Зинаида родилась в отцовском имении Нескучное, в Курской губернии, там росла, не скучала; больше всего впечатляют в ее ранних автопортретах эти счастливые глаза, в которых сияет, лучится радость жизни… Но до портретов была, конечно, учеба, учеба, учеба, путешествия по Крыму, Швейцарии, Италии. Двадцати пяти лет от роду она, почти «забавляясь», как она вспоминает, стала писать свое отражение в зеркале, написала удивительный автопортрет, который с ходу у нее купил Третьяков для своей галереи. Молодая художница попадает на русский Олимп.
В 23 года Зинаида счастливо выходит замуж; у нее родились две дочери и два сына. Вместе с Остроумовой-Лебедевой она была выдвинута в академию, но выборы не состоялись: пришла беда – отворяй ворота… Сперва грянули революция и путч, в 1919 году умер муж, молодая художница осталась вдовой с четырьмя детьми. Сперва она жила в деревне, писала портреты крестьян, потом стало совсем страшно. Зинаида уехала в Харьков, учила, преподавала, писала, но прокормиться и прокормить детей было все труднее. По совету Бенуа она уехала в 1924 году в Париж для устройства выставки и, как многие, больше не вернулась. Через год к ней присоединился сын Шура, потом Красный Крест помог выехать Кате. Двое детей остались у бабушки, увиделись с матерью только через 36 лет, когда «железный занавес» дал трещину.

* ИСХОДНЫЕ ДАННЫЕ
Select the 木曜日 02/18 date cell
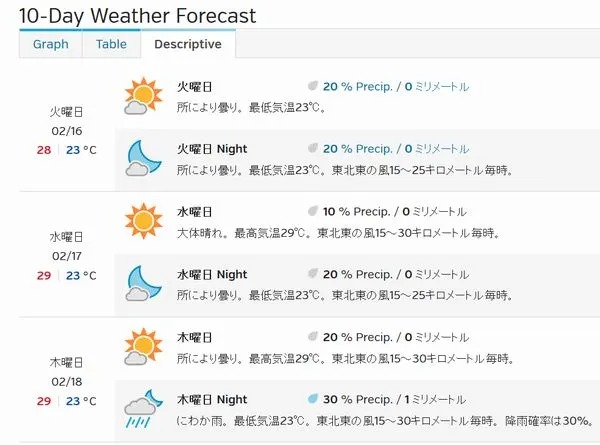600x445 pixels. 67,381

* ЗАДАЧА 1
Перепечатайте из отрывка о Зинаиде всё, начиная со слов «Зинаида родилась в» и вплоть до слов «на русский Олимп.».
* ЗАДАЧА 2
В каком году, согласно отрывку о Зинаиде, она уехала в Париж?

* ПОЛНОЕ РЕШЕНИЕ 1
Зинаида родилась в отцовском имении Нескучное, в Курской губернии, там росла, не скучала; больше всего впечатляют в ее ранних автопортретах эти счастливые глаза, в которых сияет, лучится радость жизни… Но до портретов была, конечно, учеба, учеба, учеба, путешествия по Крыму, Швейцарии, Италии. Двадцати пяти лет от роду она, почти «забавляясь», как она вспоминает, стала писать свое отражение в зеркале, написала удивительный автопортрет, который с ходу у нее купил Третьяков для своей галереи. Молодая художница попадает на русский Олимп.

* ПОЛНОЕ РЕШЕНИЕ 2
В 1924 году.